Raynolds's 1848 expedition to the summit of Pico de Orizaba in Mexico predated what is known as the Golden age of alpinism (1854–65), when many major mountain peaks in the Alps were first climbed. The effort to summit the mountain was one of the earliest deliberate attempts to climb a major mountain peak, and involved logistics, planning and use of rudimentary climbing equipment, "making it one of the more serious mountaineering expeditions undertaken to that point in history". Though unable to penetrate into the heart of what later became Yellowstone National Park, the Raynolds Expedition produced maps that were used by subsequent explorers to the greater Yellowstone region. Raynolds also located suitable wagon routes in the Bighorn Basin and was able to help narrow down the most appropriate routes for a future transcontinental railroad. The Raynolds Expedition further determined that few if any rivers in the region would be suitable for steamboats due to numerous rapids and steep gradients. Several lighthouses whose construction was designed or supervised by Raynolds are still in use and several are listed on the National Register of Historic Places.

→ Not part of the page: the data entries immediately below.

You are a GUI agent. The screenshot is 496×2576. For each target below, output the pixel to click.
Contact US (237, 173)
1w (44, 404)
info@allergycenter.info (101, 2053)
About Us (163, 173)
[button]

At least two geographical locations are named for William Raynolds. The mountain gap where his expedition crossed the Continental Divide between southwest Montana and northeast Idaho is named Raynolds Pass and Raynolds Peak is an isolated peak in the Teton Range that was named after him in 1938. The fossil remains of the extinct gastropod Viviparus raynoldsanus was named by Ferdinand V. Hayden in honor of Raynolds after the specimen was collected in the Powder River Basin during the expedition.

Lt. Col. William F. Rayholds is credited with being the first Commander of the St. Louis Engineer Office (now District) with the U.S. Army Corps of Engineers (USACE) as it transferred from the Office of Western River Improvements out of Cincinnati.